A lo largo de la vida, nuestro cuerpo cambia: crece, se desarrolla, se reproduce, madura y envejece. Con esos cambios, varían también nuestras necesidades nutricionales.
No es lo mismo el cerebro en desarrollo de un niño que el sistema hormonal de una mujer fértil, el metabolismo de una persona deportista o la densidad ósea de una mujer menopáusica. Comprender estas diferencias es clave para diseñar una suplementación personalizada, funcional y efectiva.
Mujeres: energía y resiliencia
De los 25 a los 50 años, suele ser la etapa más exigente a nivel físico, mental y emocional. Es un momento de grandes desafíos y múltiples responsabilidades: trabajo, familia, crianza, pareja, vida social, actividad física... y, muchas veces, poca energía para uno mismo.
En esta fase aparecen los primeros signos de desequilibrio funcional: fatiga persistente, dificultad para dormir, ansiedad, digestiones pesadas, falta de concentración, infecciones frecuentes, síndrome del intestino irritable (SII) o dolores musculares sin causa aparente.
El cuerpo todavía responde, pero empieza a mostrar señales de agotamiento si no se le cuida.
Los nutrientes clave en esta etapa para sostener el ritmo y prevenir el desgaste son estos:
- Magnesio bisglicinato. Indispensable para más de trescientas reacciones bioquímicas. Ayuda a regular el sistema nervioso, mejorar el sueño, reducir la tensión muscular y modular la respuesta al estrés. Es el magnesio más relajante, ideal por la noche.
- Vitamina D3 + K2 (MK-7). La vitamina D modula la inmunidad, el estado de ánimo, la salud ósea y muscular. La K2 asegura que el calcio se deposite en los huesos y no en las arterias, siendo clave para la prevención cardiovascular.
- Complejo B (B1, B2, B3, B5, B6, B9, B12). Fundamental para la producción de energía, el equilibrio del sistema nervioso y la síntesis de neurotransmisores. Su demanda aumenta en personas con estrés crónico, uso de anticonceptivos y el consumo regular de alcohol, café o ultraprocesados.

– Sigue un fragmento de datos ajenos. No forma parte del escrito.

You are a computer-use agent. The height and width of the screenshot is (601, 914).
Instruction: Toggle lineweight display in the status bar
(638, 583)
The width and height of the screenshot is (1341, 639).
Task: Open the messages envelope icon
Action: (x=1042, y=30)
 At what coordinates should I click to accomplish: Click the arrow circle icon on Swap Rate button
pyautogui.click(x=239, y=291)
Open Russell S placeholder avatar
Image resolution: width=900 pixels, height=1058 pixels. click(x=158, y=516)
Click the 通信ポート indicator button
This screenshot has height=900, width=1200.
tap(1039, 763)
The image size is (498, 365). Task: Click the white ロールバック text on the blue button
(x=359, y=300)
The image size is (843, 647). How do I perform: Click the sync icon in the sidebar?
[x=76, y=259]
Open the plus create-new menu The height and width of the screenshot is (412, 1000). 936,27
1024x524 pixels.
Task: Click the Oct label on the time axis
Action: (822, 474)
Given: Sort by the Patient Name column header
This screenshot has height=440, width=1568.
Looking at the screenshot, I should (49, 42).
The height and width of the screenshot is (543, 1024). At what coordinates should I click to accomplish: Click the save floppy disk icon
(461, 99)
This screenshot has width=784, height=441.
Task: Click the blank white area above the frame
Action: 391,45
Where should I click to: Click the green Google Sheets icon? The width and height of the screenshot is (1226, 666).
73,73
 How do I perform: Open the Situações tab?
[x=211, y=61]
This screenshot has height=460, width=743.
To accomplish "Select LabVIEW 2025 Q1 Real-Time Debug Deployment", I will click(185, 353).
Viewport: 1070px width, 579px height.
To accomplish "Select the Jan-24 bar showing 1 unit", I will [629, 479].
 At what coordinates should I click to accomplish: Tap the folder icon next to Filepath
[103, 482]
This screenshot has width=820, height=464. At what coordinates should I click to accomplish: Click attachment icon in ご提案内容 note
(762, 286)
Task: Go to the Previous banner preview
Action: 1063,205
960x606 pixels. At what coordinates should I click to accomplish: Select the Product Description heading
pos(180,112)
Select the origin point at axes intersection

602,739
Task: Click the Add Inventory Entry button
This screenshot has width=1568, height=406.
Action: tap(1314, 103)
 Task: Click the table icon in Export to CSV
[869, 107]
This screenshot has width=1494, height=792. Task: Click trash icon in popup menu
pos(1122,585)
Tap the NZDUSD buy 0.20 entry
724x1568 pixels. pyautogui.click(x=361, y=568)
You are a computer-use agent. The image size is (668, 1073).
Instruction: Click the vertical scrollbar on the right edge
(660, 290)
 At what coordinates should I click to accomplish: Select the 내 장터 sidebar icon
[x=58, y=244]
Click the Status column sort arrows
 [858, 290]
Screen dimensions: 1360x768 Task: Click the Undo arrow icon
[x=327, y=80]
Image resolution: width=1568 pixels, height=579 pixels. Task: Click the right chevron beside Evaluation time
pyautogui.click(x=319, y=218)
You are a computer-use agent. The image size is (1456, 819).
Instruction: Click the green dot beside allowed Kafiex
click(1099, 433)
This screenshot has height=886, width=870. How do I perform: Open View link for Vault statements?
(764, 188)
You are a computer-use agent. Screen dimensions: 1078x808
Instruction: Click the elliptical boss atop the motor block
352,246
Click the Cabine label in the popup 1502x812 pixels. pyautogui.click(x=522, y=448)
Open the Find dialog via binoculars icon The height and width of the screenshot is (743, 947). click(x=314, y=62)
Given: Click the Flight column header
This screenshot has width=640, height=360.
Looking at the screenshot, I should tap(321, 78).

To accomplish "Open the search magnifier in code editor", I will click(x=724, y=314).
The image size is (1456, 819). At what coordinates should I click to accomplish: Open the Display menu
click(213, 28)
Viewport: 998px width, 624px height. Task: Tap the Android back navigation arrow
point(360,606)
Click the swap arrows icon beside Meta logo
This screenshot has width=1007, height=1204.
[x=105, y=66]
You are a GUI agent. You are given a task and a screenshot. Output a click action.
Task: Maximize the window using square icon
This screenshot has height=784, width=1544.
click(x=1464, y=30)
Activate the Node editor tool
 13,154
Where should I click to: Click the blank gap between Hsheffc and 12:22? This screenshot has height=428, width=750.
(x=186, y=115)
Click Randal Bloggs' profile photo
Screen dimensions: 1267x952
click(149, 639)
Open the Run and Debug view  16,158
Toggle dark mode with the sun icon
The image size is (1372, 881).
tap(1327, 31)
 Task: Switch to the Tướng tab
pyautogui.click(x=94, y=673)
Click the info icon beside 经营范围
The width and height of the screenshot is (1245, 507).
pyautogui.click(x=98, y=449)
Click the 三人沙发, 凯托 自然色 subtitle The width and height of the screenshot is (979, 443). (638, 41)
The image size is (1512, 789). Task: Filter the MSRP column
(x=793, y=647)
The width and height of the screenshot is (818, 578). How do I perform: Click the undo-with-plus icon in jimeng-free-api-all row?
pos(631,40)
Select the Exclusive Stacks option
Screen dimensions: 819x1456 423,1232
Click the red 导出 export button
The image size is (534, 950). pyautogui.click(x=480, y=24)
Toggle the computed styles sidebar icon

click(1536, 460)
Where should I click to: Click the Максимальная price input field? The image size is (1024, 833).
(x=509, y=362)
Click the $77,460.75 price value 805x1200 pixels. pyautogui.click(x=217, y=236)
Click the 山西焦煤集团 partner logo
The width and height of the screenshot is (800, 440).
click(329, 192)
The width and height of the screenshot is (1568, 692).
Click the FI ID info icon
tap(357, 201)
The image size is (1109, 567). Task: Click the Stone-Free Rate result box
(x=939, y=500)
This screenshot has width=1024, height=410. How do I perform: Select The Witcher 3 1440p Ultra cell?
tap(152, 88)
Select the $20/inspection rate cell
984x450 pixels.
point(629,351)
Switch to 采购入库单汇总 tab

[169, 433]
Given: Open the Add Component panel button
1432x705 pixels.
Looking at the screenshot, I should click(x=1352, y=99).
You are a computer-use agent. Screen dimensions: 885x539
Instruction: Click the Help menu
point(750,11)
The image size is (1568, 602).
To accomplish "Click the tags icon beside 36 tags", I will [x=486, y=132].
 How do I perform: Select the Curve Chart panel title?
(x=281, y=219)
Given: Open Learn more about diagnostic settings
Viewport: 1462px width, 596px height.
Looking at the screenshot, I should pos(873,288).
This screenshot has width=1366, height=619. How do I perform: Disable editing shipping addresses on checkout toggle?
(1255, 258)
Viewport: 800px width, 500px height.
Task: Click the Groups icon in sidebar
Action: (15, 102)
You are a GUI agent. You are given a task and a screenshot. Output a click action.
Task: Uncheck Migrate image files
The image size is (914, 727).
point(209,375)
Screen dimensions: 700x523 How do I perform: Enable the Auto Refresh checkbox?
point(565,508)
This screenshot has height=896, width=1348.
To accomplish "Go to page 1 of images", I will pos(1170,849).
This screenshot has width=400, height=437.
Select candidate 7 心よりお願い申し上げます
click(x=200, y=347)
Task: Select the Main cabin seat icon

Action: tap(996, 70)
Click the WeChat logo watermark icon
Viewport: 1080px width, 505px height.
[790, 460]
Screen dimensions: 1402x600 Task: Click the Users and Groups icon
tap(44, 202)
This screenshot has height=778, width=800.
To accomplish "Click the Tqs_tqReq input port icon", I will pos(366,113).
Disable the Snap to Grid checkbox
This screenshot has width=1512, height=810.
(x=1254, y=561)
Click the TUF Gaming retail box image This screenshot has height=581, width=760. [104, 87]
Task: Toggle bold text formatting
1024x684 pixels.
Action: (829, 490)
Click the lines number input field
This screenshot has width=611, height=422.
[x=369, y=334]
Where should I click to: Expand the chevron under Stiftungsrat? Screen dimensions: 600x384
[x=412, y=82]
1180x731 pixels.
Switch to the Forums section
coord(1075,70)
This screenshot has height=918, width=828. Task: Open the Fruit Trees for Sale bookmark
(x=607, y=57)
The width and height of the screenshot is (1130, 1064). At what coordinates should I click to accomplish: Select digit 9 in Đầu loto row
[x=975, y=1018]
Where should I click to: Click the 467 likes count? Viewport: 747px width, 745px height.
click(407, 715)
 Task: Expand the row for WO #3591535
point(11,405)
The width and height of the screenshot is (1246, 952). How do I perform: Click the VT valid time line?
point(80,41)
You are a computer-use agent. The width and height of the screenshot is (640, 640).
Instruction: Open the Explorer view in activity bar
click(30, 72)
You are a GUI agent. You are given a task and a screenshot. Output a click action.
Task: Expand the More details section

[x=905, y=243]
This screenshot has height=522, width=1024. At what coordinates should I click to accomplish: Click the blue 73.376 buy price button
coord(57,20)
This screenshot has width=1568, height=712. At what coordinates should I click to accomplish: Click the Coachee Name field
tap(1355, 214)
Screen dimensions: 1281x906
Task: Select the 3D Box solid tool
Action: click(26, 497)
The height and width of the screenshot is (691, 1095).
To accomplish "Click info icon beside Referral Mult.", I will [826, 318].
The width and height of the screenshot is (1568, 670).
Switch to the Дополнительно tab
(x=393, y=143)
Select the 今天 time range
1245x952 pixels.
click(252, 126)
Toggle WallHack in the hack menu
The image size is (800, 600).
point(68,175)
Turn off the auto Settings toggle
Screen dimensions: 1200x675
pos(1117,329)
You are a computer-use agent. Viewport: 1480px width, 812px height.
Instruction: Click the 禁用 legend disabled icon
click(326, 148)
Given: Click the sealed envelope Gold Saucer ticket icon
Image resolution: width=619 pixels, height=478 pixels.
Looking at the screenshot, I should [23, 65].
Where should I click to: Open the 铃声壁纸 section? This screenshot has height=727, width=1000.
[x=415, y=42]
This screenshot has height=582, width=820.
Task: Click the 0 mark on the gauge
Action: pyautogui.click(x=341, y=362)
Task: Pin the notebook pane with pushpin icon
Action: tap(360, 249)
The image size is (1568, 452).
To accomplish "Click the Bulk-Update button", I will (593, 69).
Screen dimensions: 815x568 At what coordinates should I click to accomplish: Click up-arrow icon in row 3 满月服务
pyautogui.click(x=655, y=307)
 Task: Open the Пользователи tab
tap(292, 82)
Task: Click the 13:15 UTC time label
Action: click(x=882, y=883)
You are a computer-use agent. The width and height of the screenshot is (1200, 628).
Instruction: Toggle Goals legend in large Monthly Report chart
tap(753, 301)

- Adaptógenos (ashwagandha, rhodiola, ginseng siberiano). Plantas que mejoran la respuesta al estrés sin agotar el sistema nervioso. La ashwagandha regula el cortisol y mejora el sueño; la rhodiola potencia la resistencia física y mental y el ginseng siberiano —por su parte— mejora la capacidad adaptativa en personas con gran carga física o intelectual.
¿Qué otros nutrientes pueden marcar la diferencia?
Además de estos nutrientes esenciales, existen otros que no son imprescindibles para todos, pero pueden marcar la diferencia cuando el ritmo de vida es elevado o ya aparecen signos de fatiga, inflamación o sobrecarga oxidativa. Son nutrientes de soporte, que refuerzan la función mitocondrial, la inmunidad y la capacidad de recuperación del organismo:
- Omega-3 (EPA/DHA): modula la inflamación, protege el sistema cardiovascular y mejora el enfoque mental.
- Vitamina C liposomada: refuerza las defensas, mejora la función adrenal y neutraliza los radicales libres.
- Coenzima Q10: antioxidante mitocondrial que mejora la producción de energía. Útil en casos de fatiga, migrañas y enfermedades metabólicas.
- NAC: precursora del glutatión, el antioxidante maestro. Ayuda a detoxificar el hígado y a prevenir el estrés oxidativo asociado a la vida moderna.
- Probióticos y enzimas digestivas: especialmente útiles en personas con disbiosis, intolerancias o digestiones lentas.